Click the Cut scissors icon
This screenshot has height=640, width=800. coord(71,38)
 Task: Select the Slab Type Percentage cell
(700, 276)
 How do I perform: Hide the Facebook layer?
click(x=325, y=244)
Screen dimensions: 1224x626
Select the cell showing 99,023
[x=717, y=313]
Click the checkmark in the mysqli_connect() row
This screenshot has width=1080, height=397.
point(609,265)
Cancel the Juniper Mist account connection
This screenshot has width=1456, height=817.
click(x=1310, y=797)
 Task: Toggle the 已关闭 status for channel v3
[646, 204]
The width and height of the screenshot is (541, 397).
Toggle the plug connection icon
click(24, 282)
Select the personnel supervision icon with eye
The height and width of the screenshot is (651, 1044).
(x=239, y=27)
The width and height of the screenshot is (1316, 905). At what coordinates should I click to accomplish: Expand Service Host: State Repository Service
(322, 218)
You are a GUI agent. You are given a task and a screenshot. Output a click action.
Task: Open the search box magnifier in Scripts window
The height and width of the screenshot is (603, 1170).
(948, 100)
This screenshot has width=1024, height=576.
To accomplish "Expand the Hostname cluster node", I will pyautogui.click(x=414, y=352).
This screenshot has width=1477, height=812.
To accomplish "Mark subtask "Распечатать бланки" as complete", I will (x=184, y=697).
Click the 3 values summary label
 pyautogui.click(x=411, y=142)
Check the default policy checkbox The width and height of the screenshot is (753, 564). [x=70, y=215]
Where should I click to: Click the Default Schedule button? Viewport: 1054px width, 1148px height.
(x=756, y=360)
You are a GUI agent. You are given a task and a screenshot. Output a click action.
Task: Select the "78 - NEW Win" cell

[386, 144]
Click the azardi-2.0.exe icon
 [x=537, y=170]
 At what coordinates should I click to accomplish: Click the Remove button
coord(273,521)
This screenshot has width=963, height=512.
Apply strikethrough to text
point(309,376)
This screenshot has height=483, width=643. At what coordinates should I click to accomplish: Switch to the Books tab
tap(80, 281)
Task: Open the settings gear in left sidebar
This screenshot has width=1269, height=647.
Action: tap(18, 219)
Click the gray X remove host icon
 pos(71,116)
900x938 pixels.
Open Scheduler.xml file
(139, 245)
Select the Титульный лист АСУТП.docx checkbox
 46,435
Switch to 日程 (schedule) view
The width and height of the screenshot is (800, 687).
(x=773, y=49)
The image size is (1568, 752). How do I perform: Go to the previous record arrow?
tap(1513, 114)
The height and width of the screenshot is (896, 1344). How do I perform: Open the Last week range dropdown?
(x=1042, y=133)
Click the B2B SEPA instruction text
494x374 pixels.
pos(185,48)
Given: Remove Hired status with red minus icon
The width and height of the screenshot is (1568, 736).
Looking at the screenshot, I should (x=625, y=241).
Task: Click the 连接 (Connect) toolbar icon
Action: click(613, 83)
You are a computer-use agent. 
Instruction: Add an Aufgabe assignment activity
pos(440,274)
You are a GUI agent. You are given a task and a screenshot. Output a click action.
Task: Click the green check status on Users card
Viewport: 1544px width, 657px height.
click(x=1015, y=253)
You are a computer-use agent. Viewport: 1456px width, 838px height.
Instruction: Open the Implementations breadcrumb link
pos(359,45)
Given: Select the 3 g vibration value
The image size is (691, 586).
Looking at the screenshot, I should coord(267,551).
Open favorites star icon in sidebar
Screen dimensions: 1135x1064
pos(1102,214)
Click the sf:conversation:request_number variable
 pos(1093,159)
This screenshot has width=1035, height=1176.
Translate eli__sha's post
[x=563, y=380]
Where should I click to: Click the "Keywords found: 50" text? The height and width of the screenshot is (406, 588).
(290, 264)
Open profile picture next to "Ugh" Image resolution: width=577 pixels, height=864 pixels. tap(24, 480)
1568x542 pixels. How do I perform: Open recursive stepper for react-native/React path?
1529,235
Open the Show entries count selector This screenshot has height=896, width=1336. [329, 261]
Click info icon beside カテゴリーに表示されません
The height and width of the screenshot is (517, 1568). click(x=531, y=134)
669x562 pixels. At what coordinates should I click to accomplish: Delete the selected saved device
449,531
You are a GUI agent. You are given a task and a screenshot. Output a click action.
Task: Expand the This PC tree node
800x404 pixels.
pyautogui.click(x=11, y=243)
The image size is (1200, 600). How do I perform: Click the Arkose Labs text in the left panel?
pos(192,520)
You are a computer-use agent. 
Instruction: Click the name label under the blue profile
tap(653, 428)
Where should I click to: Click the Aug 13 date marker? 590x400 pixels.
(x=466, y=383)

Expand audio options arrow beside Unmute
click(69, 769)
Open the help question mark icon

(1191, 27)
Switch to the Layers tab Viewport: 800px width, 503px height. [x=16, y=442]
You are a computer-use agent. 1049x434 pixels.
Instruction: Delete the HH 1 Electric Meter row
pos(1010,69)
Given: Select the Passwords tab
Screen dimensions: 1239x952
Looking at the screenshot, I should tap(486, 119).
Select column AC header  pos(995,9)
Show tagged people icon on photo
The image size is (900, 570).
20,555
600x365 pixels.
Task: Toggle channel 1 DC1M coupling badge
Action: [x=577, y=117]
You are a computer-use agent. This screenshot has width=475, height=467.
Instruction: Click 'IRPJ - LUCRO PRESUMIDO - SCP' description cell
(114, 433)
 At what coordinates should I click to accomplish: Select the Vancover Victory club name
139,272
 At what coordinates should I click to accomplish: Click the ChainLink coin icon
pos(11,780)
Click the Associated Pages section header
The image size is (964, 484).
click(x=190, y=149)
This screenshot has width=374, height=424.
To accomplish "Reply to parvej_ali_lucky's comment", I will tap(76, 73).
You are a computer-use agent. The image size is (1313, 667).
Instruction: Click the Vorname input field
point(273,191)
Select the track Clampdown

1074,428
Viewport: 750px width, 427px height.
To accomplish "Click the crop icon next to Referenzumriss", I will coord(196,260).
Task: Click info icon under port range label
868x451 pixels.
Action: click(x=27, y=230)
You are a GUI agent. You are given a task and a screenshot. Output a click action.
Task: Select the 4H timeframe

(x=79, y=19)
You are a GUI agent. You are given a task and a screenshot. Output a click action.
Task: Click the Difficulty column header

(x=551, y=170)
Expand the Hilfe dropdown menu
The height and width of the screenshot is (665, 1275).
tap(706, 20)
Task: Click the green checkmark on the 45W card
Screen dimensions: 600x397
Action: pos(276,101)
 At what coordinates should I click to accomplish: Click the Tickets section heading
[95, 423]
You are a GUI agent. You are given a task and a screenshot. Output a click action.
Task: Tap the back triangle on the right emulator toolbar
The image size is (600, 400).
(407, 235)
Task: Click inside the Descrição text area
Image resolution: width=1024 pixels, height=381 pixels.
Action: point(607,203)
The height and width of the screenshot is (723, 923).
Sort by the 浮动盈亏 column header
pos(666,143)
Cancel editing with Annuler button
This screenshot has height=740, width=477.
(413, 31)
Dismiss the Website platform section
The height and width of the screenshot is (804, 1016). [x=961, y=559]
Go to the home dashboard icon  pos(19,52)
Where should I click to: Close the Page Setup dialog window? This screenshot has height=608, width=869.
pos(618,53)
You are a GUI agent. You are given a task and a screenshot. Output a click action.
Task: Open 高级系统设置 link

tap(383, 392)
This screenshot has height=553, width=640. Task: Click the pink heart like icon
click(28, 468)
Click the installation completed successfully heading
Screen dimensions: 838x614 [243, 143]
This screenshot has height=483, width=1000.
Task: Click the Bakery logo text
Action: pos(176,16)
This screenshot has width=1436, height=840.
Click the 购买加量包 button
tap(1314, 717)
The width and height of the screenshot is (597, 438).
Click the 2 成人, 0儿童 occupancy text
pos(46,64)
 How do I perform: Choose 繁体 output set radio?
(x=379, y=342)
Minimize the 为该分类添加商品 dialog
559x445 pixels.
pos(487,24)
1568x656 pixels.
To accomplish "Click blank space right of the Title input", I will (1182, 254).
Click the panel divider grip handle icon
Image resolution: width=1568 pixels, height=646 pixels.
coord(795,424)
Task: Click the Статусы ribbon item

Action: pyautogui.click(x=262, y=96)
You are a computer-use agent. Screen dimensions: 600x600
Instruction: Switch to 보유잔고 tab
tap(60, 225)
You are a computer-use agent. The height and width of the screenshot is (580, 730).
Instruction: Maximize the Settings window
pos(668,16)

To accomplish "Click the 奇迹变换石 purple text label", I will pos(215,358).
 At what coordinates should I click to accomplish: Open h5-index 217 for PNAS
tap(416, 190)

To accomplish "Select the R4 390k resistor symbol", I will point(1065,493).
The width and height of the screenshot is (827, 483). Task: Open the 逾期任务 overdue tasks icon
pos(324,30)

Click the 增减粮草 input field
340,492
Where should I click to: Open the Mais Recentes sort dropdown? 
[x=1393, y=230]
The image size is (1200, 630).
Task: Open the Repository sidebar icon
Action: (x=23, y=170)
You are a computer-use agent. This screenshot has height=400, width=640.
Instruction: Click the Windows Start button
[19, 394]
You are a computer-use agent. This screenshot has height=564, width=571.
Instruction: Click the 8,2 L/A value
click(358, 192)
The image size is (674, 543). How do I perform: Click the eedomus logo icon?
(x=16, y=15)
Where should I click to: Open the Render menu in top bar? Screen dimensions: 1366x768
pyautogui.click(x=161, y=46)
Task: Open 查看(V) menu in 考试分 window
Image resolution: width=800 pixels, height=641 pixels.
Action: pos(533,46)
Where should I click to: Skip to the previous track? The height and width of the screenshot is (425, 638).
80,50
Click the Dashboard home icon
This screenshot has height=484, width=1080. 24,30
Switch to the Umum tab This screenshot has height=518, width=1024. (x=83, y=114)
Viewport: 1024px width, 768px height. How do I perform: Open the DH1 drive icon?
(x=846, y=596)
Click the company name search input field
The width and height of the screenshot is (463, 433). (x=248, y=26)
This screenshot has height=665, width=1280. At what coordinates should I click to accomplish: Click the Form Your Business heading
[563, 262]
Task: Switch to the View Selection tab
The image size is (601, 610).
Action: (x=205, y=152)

——

= WHAT YOU SHOULD DO =
The answer must be every line from the records above that contains the word "green", copied in full.

= EXPECTED OUTPUT =
Task: Click the green check status on Users card
Task: Click the green checkmark on the 45W card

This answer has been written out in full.